Repeat the stretch of entries below from the line with "Given: Open the 文件 menu" through the line with "Given: Click the". Include both ends and add nothing.
------------------------------
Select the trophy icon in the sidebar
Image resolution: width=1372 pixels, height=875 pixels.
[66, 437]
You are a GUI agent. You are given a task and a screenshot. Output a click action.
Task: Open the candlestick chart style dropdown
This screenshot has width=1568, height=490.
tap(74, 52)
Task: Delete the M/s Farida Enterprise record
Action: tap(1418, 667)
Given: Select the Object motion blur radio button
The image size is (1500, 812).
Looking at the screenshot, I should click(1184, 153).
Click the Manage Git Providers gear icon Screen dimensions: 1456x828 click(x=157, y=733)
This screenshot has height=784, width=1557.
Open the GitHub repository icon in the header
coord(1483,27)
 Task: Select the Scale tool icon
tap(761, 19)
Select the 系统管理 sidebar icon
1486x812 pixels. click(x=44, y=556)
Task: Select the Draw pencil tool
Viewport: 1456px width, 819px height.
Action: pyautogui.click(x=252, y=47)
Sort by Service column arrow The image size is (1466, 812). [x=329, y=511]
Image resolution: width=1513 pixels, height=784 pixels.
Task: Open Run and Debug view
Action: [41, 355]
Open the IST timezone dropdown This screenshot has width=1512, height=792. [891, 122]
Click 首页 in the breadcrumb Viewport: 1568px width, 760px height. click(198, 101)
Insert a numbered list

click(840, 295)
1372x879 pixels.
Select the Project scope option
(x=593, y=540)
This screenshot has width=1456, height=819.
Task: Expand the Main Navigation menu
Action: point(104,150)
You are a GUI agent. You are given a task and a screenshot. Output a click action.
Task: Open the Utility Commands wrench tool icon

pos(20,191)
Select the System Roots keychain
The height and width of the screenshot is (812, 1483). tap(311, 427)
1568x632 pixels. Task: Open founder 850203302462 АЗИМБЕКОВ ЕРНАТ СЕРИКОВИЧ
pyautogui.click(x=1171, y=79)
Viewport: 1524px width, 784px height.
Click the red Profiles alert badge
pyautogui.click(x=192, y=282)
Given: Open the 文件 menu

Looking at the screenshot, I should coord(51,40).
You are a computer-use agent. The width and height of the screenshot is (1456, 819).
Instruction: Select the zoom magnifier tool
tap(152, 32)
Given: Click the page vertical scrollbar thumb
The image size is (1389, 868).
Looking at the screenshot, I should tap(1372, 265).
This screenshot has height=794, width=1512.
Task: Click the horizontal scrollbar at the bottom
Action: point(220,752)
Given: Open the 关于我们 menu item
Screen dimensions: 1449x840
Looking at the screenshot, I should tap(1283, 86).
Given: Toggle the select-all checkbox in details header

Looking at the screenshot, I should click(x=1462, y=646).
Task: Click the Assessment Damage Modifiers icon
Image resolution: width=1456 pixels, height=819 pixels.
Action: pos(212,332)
------------------------------
= Solution for this exercise =
Given: Open the 文件 menu

Looking at the screenshot, I should coord(51,40).
You are a computer-use agent. The width and height of the screenshot is (1456, 819).
Instruction: Select the zoom magnifier tool
tap(152, 32)
Given: Click the page vertical scrollbar thumb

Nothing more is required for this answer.